What does a lender look at before granting credit? ›

Lenders need to determine whether you can comfortably afford your payments. Your income and employment history are good indicators of your ability to repay outstanding debt. Income amount, stability, and type of income may all be considered.

What is the main difference between FICO credit score and credit score? ›

Is "credit score" the same as "FICO® score"? Basically, "credit score" and "FICO® score" are all referring to the same thing. A FICO® score is a type of credit scoring model. While different reporting agencies may weigh factors slightly differently, they are all essentially measuring the same thing.

What are the 7 C's of underwriting? ›

In the mortgage industry, we commonly learn about the 4 C's of mortgage underwriting: Credit, Capacity, Collateral, and Capital. However, I believe that there are three additional C's that are essential: Common Sense, Communication, and Collaboration.

What are the credit underwriting standards? ›

Key Takeaways. Underwriting standards are guidelines set by banks and lending institutions for determining whether a borrower is worthy of credit (i.e. a loan). Underwriting standards help set how much debt should be issued, terms, and interest rates.
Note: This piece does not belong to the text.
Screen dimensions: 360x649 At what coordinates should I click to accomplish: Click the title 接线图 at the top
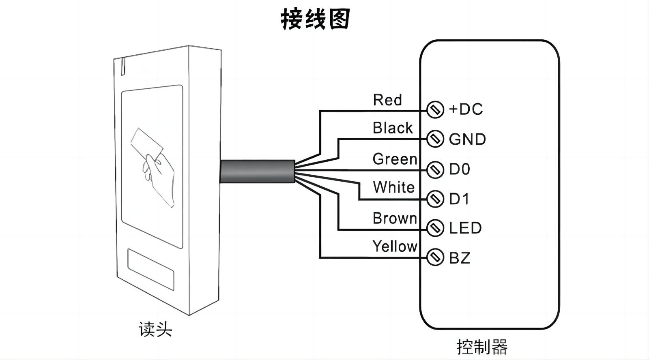[x=315, y=19]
These standards help protect banks against excessive risk and losses ...

How can I improve my underwriting process? ›

How To Improve Underwriting Performance
  1. Establish Underwriting Quality Control. ...
  2. Create Standard Procedures. ...
  3. Assess Underwriter Workflow Challenges. ...
  4. Understand How Check-ins Can Improve Underwriting. ...
  5. Modernize Your Underwriting Audit Procedures. ...
  6. Explore Your Underwriting Results.
Jan 17, 2023

What does it mean to underwrite credit? ›

Credit underwriting is an important aspect of the loan process that determines an individual's or business's creditworthiness. The underwriting procedure evaluates your financial condition, repayment capacity, and credit risk whether you're looking for a personal loan, a mortgage, or a commercial line of credit.

What happens during the underwriting process? ›

When trying to determine whether you have the means to pay off the loan, the underwriter will review your employment, income, debt and assets. They'll look at your savings, checking, 401k and IRA accounts, tax returns and other records of income, as well as your debt-to-income ratio.

How long does credit underwriting take? ›

How long does the underwriting process typically take? Underwriting can take a few days to a few weeks before you'll be cleared to close.

References

Top Articles
Latest Posts
Recommended Articles
Article information

Author: Allyn Kozey

Last Updated:

Views: 6307

Rating: 4.2 / 5 (43 voted)

Reviews: 90% of readers found this page helpful

Author information

Name: Allyn Kozey

Birthday: 1993-12-21

Address: Suite 454 40343 Larson Union, Port Melia, TX 16164

Phone: +2456904400762

Job: Investor Administrator

Hobby: Sketching, Puzzles, Pet, Mountaineering, Skydiving, Dowsing, Sports

Introduction: My name is Allyn Kozey, I am a outstanding, colorful, adventurous, encouraging, zealous, tender, helpful person who loves writing and wants to share my knowledge and understanding with you.